Mempool Propagation
The mempool is a critical component in the transaction lifecycle of Celestium. It acts as a staging area for transactions that have been submitted by users but are not yet included in a block. The propagation of transactions through the mempool ensures that validators and other nodes in the network are aware of pending transactions, enabling their eventual inclusion in the blockchain.
Understanding mempool propagation is essential for developers and node operators to grasp how transactions move across the network before finalization.
1. What is the Mempool?
The mempool is a temporary, in-memory data structure maintained by Celestium nodes. It holds transactions that have been:
Validated locally by the submitting node.
Not yet included in a finalized block.
Nodes continuously share their mempool content with peers to ensure network-wide transaction visibility.
2. Transaction Validation Before Mempool Admission
Upon receiving a transaction, a Celestium node performs several validation checks before adding it to the mempool:
Balance Check: The account must have a sufficient available balance to cover
value + gasLimit * maxFeePerGas
.Nonce Check: The nonce must be sequential according to the account’s transaction history.
Signature Verification: The transaction’s signature must be valid.
Gas Price Check: The gas price must meet the minimum network requirement.
Transactions that fail any of these checks are rejected and not propagated.
3. Propagation Across Peers
Once a transaction passes validation and is added to the mempool, it is propagated to peer nodes:
The node broadcasts the transaction hash and basic metadata to its peers.
Peers request the full transaction data if they do not already have it.
Each node performs its own validation before adding the transaction to its mempool.
This propagation mechanism ensures that transactions spread rapidly across the Celestium network.
4. Managing Mempool Capacity
To prevent spam and ensure performance, Celestium nodes enforce mempool limits:
Maximum Mempool Size: A limit on the number of transactions in the mempool.
Eviction Policy: Low-fee or stale transactions may be dropped when the mempool is full.
Replacement Transactions: Users can replace pending transactions by submitting a new transaction with the same nonce and a higher fee (known as a “speed-up” or “cancel” transaction).
Nodes prioritize transactions based on effective gas price (base fee + priority fee).
5. Real-Time Available Balance Tracking
One of Celestium’s innovations is real-time tracking of an account’s available balance during mempool admission. As transactions are added, the available balance is decremented:
Prevents the same funds from being spent multiple times in pending transactions.
Reduces the risk of block proposals containing invalid transactions.
This approach safeguards against denial-of-service (DoS) attacks and enhances network efficiency.

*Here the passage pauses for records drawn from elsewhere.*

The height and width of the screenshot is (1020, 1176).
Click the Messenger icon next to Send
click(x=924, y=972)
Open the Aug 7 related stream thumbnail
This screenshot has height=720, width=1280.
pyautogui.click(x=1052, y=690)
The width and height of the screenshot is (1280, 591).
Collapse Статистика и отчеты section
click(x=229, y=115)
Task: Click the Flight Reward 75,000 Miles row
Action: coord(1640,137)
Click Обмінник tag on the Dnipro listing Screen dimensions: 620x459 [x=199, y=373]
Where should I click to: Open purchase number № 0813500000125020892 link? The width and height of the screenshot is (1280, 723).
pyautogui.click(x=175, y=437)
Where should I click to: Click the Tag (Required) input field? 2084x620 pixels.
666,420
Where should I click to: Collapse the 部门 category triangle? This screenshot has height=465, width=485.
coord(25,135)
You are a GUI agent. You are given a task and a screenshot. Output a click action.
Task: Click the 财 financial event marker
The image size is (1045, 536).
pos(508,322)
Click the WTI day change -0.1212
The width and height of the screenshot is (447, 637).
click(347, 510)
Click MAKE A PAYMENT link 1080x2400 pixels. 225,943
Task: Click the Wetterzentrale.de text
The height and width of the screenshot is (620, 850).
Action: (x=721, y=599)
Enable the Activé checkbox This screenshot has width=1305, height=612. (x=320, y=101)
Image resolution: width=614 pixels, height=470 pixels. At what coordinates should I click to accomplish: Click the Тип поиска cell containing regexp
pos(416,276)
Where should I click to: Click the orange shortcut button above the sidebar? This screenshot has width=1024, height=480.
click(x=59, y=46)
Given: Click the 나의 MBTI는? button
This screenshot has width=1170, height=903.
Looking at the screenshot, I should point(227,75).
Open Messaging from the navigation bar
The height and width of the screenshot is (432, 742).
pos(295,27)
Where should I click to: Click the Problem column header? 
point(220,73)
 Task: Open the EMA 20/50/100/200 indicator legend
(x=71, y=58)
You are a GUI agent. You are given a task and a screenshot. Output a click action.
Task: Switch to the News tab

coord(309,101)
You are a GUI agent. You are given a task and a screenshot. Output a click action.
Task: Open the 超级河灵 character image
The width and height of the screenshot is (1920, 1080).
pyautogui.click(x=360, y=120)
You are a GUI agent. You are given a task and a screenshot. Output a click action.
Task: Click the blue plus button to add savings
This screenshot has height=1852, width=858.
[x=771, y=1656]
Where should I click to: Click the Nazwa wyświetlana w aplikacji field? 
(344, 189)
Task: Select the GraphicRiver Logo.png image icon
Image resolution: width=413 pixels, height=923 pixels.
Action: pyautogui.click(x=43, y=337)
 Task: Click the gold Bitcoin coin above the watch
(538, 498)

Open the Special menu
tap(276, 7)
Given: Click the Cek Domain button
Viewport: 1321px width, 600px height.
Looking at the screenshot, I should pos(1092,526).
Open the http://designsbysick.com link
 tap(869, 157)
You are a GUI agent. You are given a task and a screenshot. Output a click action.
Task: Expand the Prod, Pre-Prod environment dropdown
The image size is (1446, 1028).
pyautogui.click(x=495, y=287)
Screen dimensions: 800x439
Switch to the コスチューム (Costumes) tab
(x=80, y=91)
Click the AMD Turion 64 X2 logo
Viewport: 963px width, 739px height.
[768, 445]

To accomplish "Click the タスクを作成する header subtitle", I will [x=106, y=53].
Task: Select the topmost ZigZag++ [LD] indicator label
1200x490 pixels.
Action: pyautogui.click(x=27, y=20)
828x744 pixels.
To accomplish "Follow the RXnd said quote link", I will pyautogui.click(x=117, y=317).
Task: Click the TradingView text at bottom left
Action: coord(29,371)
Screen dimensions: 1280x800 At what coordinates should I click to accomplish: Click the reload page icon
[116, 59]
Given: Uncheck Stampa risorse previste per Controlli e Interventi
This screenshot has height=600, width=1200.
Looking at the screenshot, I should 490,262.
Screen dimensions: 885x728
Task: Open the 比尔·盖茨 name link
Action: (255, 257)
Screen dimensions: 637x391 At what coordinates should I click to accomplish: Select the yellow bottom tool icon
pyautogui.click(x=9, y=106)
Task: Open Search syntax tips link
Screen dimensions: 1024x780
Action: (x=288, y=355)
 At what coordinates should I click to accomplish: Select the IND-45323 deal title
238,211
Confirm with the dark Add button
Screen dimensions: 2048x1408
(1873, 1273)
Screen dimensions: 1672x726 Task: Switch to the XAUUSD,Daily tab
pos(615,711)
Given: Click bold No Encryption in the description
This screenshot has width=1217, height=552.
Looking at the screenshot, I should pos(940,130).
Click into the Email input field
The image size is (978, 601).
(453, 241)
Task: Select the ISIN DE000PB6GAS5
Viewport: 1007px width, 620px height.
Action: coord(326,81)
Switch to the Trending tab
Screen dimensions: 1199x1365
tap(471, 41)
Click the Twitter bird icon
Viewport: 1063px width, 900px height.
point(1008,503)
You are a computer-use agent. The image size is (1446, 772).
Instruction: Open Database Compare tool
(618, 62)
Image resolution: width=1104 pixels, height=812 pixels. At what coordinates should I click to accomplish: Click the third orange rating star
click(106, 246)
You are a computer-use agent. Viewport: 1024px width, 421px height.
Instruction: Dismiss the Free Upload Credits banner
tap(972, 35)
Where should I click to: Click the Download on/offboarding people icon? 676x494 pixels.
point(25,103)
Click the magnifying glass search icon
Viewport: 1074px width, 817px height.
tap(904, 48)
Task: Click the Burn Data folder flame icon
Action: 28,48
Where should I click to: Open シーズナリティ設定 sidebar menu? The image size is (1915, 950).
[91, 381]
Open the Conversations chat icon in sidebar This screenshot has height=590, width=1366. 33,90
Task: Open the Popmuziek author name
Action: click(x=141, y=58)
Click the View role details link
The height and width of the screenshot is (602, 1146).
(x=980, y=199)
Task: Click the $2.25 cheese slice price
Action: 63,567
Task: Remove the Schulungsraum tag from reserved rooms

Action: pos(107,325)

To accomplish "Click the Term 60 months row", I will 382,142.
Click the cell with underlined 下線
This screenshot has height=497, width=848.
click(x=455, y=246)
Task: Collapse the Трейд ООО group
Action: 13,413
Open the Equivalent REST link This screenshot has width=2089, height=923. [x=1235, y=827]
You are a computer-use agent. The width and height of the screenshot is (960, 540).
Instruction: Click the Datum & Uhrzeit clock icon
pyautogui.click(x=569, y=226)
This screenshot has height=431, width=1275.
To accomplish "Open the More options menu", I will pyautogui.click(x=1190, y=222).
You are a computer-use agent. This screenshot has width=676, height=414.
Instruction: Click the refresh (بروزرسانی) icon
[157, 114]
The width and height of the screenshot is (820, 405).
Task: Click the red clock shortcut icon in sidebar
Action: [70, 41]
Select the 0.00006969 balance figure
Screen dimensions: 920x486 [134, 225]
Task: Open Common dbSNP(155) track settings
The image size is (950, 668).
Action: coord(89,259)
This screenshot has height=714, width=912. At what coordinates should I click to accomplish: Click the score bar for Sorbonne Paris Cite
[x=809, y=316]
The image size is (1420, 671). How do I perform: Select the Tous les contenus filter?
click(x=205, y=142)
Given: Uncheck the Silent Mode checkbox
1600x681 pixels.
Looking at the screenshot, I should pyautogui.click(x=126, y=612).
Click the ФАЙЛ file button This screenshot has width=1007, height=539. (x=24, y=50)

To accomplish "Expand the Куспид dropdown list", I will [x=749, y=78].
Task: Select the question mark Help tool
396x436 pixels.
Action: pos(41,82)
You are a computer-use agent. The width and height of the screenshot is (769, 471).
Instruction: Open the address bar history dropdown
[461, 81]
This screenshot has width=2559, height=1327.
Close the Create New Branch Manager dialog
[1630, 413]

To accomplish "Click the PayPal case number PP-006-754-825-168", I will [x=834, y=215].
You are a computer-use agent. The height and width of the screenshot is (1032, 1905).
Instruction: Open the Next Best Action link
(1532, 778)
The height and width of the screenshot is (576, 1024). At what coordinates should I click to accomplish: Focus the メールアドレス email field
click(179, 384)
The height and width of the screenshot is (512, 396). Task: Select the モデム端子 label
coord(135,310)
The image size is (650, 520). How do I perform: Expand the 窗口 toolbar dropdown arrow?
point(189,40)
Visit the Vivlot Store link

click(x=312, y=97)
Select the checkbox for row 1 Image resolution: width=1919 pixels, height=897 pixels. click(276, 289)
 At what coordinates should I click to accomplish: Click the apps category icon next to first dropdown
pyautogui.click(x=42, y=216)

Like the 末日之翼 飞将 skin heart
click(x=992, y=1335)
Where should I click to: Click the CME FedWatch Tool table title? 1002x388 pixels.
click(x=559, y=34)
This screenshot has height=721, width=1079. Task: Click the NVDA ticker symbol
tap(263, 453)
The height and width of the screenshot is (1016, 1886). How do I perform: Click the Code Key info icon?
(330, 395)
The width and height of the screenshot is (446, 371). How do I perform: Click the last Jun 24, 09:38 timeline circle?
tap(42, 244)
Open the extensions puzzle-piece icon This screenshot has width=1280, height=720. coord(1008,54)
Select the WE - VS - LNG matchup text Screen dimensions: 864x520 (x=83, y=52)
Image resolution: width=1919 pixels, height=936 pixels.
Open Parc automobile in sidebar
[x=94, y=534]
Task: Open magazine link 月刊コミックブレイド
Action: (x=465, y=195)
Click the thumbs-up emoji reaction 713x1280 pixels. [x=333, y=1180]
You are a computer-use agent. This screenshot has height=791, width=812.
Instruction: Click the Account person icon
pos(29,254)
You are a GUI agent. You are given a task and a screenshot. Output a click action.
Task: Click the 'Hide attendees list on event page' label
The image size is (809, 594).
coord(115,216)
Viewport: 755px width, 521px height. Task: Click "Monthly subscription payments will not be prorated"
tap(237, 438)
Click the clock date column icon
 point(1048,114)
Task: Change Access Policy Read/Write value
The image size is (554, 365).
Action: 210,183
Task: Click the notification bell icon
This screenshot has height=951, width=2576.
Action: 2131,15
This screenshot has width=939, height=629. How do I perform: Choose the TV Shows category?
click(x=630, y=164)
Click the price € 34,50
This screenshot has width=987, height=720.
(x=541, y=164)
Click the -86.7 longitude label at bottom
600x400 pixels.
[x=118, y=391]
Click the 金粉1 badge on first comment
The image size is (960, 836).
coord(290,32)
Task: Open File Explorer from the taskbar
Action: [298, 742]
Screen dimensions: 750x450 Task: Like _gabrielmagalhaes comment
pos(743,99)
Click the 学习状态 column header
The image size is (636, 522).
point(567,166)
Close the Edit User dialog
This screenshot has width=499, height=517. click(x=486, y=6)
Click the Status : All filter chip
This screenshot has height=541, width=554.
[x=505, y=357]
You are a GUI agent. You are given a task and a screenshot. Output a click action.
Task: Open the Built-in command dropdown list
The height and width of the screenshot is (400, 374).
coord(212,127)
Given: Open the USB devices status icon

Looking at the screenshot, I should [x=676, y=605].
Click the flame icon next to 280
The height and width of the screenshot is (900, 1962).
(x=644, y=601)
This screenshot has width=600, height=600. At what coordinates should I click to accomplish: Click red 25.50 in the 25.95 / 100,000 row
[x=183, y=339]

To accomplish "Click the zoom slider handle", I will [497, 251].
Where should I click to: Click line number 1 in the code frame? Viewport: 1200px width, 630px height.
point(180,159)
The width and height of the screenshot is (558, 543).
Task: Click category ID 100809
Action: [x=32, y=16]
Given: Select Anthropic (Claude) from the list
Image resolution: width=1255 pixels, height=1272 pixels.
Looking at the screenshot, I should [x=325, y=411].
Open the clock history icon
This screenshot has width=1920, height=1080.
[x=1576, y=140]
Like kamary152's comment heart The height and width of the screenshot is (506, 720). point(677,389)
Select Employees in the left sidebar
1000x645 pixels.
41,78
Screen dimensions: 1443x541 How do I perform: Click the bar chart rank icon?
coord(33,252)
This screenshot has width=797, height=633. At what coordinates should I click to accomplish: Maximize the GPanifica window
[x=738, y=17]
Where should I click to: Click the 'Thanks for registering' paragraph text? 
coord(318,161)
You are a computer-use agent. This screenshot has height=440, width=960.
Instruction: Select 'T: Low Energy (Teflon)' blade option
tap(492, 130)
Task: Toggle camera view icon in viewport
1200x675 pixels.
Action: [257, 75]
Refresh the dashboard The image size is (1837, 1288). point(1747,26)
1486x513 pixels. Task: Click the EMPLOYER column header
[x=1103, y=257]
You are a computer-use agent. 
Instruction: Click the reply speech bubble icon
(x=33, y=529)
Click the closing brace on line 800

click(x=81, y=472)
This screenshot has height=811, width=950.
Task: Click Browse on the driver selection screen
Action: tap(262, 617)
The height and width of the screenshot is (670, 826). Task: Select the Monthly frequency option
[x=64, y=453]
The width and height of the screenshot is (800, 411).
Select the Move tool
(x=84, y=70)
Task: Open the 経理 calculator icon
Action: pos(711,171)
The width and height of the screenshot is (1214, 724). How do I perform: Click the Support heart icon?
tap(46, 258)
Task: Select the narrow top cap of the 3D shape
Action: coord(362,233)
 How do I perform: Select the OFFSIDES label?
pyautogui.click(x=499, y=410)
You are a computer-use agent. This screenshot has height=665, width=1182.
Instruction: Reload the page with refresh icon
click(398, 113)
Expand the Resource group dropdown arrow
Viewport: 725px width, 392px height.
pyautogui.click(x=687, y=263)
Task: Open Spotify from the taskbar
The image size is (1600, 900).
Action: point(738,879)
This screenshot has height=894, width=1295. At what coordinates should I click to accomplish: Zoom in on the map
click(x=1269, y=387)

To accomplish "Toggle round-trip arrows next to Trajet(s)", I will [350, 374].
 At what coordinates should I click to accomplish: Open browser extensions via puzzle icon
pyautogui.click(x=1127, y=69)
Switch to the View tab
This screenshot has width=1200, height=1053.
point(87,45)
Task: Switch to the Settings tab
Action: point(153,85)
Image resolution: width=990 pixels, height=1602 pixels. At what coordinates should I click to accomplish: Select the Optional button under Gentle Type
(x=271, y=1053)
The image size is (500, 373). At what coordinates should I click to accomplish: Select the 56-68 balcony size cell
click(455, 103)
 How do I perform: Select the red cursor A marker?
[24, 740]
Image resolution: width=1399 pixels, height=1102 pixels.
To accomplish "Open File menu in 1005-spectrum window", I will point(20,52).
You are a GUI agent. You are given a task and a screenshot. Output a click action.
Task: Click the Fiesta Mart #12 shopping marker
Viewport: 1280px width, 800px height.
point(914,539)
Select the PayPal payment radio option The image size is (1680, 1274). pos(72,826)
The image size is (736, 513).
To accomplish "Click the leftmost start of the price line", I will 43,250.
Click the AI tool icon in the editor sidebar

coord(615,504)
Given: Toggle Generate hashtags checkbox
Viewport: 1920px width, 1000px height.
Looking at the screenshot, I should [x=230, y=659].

6. Mempool Gossip Protocol
Celestium employs a gossip protocol to ensure rapid propagation of transactions:
Each node randomly selects a subset of peers to gossip new transactions.
Gossip is limited to reduce network congestion.
Peers that already have the transaction ignore redundant announcements.
This decentralized broadcasting approach ensures that valid transactions reach block proposers swiftly.
7. Transaction Replacement and Cancellation
Users often need to speed up or cancel pending transactions:
Speed Up: Submit a new transaction with the same nonce and a higher gas price.
Cancel: Submit a zero-value transaction with the same nonce and a higher gas price.
Replacement transactions must meet the price bump requirement (e.g., 10-12% higher gas price) to be accepted by nodes.
Example with Web3.js:
8. Priority Gas Auction (PGA)
Validators use PGA (Priority Gas Auction) to order transactions in a block:
Transactions offering higher fees per gas are prioritized.
This auction mechanism creates competition during network congestion.
Users can monitor current gas prices to optimize their fee settings.
9. Mempool and Finality
Transactions in the mempool are not final until included in a block. Once a block is finalized (1-second finality in Celestium), transactions within that block are considered part of the immutable blockchain history.
10. Summary of Mempool Propagation Flow
Transaction Submission: User submits a signed transaction.
Validation: Node checks balance, nonce, signature, and gas price.
Mempool Admission: Valid transactions are added to the mempool.
Propagation: Transaction details are gossiped to peers.
Replacement: Pending transactions can be replaced or canceled.
Block Inclusion: Validators select transactions based on fees.
Finality: Transactions are finalized after block confirmation.
Related RPC Endpoints
Method
Description
eth_sendRawTransaction
Submit a signed transaction.
eth_getTransactionByHash
Retrieve transaction details.
eth_getTransactionReceipt
Get transaction outcome and logs.
Key Benefits of Celestium Mempool Design
Real-Time Balance Tracking: Reduces invalid transaction inclusion.
Efficient Propagation: Ensures fast transaction distribution.
Spam Protection: Limits prevent network abuse.
User Control: Supports transaction replacement and cancellation.
Understanding mempool propagation allows developers and users to optimize transaction submissions, ensuring timely and cost-efficient interactions with the Celestium blockchain.